La rue qui monte du quai
Livingston tient pour l'essentiel en une longue rue en pente, la Calle Principal, qui grimpe du débarcadère vers le centre. On y croise pêcheurs, écoliers, marchandes de pain de coco et vérandas où l'on discute à l'ombre. Les Garifunas — descendants d'Africains et d'Autochtones arawaks et caraïbes déportés depuis l'île de Saint-Vincent à la fin du XVIIIe siècle — y cohabitent avec des familles mayas q'eqchi', et cette rencontre s'entend dans les langues comme dans les musiques. La punta, rythme garifuna par excellence, finit toujours par surgir d'une cour ou d'un café.
Le tapado, un plat qui raconte tout
Impossible de comprendre Livingston sans goûter son plat emblème. Le tapado réunit dans un bouillon de lait de coco poissons, crevettes, crabe et banane plantain, relevé de coriandre : toute l'histoire de la côte tient dans cette assiette — la mer, l'Afrique, les Caraïbes. Les restaurants du bord de l'eau le servent en portions généreuses, face aux barques qui vont et viennent. Compter le temps qu'il faut : ici, la cuisine mijote et personne ne s'en excuse.
Les Siete Altares et la plage
À quelques kilomètres au nord-ouest, le ruisseau des Siete Altares dégringole la forêt en sept vasques naturelles, où l'eau claire s'attarde entre les racines et les rochers moussus. On s'y rend en lancha puis à pied le long de la grève, avant de remonter les bassins jusqu'au dernier, assez profond pour s'y baigner. Sur le chemin du retour, la plage de Quehueche étire son sable sombre bordé de cocotiers — pas une plage de brochure, mais un vrai rivage de village, avec ses filets et ses chiens endormis.
Le canyon du río Dulce
L'excursion la plus mémorable remonte le fleuve lui-même.

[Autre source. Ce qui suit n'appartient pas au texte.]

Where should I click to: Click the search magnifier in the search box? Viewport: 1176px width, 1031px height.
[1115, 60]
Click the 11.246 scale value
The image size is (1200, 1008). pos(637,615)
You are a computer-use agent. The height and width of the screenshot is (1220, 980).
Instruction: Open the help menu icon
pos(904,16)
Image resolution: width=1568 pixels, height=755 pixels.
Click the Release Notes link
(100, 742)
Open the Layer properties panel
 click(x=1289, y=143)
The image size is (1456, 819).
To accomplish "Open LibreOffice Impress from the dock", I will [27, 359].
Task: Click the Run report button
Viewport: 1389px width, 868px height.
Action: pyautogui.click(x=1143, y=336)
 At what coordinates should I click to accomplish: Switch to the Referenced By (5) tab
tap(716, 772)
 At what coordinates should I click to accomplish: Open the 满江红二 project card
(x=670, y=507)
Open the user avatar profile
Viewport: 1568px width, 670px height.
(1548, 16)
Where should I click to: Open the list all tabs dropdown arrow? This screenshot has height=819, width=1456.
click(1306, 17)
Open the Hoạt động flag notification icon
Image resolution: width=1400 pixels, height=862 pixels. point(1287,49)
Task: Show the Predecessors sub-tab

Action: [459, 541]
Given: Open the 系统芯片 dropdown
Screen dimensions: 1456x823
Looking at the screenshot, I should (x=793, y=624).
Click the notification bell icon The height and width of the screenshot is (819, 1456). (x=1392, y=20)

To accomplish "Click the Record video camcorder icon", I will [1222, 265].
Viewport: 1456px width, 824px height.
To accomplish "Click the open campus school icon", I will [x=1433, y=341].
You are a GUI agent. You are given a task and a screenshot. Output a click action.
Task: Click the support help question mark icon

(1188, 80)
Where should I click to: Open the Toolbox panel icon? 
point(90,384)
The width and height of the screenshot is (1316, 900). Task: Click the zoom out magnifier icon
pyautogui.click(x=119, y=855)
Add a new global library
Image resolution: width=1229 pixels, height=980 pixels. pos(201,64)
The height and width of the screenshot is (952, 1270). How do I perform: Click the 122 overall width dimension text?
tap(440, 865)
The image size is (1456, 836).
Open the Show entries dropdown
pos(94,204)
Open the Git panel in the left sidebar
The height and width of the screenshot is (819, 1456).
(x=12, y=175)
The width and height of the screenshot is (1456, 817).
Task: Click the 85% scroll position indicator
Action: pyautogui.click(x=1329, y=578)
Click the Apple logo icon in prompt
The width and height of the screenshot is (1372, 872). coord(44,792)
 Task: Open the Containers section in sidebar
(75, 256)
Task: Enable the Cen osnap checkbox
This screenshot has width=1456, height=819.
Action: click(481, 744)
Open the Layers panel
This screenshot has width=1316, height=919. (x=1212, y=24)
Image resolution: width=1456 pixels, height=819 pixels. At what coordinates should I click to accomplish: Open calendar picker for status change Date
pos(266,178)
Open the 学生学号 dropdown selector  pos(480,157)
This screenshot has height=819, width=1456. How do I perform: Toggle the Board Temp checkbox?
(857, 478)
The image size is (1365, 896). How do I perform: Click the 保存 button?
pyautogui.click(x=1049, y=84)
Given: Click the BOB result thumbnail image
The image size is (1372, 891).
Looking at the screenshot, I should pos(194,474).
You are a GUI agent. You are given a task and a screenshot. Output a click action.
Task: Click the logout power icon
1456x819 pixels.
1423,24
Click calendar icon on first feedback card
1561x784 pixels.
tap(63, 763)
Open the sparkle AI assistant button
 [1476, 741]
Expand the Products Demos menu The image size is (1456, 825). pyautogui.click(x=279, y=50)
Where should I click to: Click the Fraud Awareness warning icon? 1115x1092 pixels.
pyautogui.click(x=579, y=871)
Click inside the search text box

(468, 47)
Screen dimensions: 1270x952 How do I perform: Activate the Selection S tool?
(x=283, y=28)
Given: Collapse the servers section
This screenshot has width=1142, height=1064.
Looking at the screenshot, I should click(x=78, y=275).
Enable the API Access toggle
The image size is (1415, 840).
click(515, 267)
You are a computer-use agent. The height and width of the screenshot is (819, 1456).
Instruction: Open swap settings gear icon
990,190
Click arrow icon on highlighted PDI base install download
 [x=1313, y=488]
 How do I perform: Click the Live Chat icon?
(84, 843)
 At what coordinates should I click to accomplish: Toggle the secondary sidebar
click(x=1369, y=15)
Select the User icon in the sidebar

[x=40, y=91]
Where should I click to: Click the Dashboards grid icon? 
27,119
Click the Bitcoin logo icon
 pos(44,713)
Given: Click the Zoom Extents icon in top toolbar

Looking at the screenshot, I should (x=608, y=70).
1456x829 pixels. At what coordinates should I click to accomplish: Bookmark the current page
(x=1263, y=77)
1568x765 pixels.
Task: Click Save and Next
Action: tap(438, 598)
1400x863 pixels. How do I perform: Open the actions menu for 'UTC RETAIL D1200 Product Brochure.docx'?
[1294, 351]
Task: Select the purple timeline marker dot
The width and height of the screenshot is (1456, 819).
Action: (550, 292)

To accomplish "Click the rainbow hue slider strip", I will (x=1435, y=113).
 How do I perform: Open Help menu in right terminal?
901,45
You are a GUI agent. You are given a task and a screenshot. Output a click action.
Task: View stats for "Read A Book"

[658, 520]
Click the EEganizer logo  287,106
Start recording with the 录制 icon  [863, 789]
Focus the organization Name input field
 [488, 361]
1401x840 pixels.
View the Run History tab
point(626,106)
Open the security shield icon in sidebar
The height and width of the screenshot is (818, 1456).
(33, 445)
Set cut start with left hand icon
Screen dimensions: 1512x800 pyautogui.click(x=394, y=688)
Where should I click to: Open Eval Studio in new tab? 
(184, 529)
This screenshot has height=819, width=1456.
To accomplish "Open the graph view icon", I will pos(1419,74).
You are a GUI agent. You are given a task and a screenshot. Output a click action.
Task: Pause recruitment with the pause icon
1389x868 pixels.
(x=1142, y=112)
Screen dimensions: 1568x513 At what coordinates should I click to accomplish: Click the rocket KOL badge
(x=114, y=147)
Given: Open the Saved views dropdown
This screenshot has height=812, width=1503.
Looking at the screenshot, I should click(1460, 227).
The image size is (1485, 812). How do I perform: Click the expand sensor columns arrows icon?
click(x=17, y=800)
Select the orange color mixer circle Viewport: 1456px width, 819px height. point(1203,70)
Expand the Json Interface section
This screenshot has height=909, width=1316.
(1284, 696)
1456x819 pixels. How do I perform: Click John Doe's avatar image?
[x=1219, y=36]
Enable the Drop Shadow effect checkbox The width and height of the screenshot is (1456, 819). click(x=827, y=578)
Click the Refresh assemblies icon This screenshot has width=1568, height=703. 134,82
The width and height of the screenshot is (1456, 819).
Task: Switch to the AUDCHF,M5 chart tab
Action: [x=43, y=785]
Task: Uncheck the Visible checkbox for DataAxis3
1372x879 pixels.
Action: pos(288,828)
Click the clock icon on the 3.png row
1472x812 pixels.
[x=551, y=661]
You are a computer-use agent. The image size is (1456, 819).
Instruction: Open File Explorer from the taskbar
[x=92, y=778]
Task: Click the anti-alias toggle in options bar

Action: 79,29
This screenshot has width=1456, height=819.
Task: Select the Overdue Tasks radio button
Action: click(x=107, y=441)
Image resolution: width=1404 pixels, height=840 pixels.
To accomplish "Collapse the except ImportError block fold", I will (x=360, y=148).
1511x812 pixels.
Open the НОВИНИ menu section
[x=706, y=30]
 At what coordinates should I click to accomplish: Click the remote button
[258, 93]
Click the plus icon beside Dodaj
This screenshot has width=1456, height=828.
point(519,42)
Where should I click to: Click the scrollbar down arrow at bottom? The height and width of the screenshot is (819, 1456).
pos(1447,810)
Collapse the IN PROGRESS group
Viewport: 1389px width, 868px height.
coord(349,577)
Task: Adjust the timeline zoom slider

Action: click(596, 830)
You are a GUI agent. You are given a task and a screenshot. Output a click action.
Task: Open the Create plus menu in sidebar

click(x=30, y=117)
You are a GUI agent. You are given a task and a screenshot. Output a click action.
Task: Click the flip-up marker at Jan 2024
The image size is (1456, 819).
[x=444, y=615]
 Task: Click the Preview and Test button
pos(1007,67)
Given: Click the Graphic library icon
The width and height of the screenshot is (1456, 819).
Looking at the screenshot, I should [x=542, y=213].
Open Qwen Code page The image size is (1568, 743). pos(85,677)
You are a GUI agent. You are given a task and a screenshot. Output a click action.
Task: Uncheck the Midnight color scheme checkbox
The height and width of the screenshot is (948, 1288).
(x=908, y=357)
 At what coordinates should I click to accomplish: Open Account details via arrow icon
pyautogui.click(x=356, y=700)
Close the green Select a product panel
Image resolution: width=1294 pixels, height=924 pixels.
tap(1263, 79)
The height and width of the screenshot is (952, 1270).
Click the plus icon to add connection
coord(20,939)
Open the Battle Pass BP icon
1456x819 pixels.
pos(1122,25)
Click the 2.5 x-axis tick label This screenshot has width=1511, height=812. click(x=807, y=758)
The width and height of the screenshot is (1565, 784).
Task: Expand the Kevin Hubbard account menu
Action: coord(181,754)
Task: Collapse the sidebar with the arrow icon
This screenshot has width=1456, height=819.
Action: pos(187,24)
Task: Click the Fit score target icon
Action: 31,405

Juste derrière la ville, le río Dulce s'enfonce dans un canyon aux parois calcaires hautes de plusieurs dizaines de mètres, drapées de végétation où nichent hérons, pélicans et martins-pêcheurs. Les lanchas glissent entre les falaises, saluent les pêcheurs q'eqchi' sur leurs cayucos, et font halte à une source d'eau chaude qui sourd au bord du fleuve. Ce défilé, l'un des plus beaux paysages fluviaux d'Amérique centrale, justifie à lui seul l'escale.
Bon à savoir
- Débarquement en canots ou en lanchas selon le navire; le village se parcourt à pied.
- Siete Altares : accès en bateau puis courte marche; chaussures d'eau recommandées.
- Monnaie : le quetzal; prévoir des espèces, les cartes restent peu acceptées.
- Climat très humide : averses possibles en toute saison, souvent brèves.
En redescendant vers les canots
Au moment de quitter le quai, les tambours résonnent parfois encore quelque part dans les hauteurs du village. Livingston ne figure pas parmi les grandes escales des Caraïbes et ne cherche pas à y figurer : la ville vit pour elle-même, entre fleuve et mer, et laisse le voyageur repartir avec le sentiment rare d'avoir été reçu chez quelqu'un — pas dans une destination.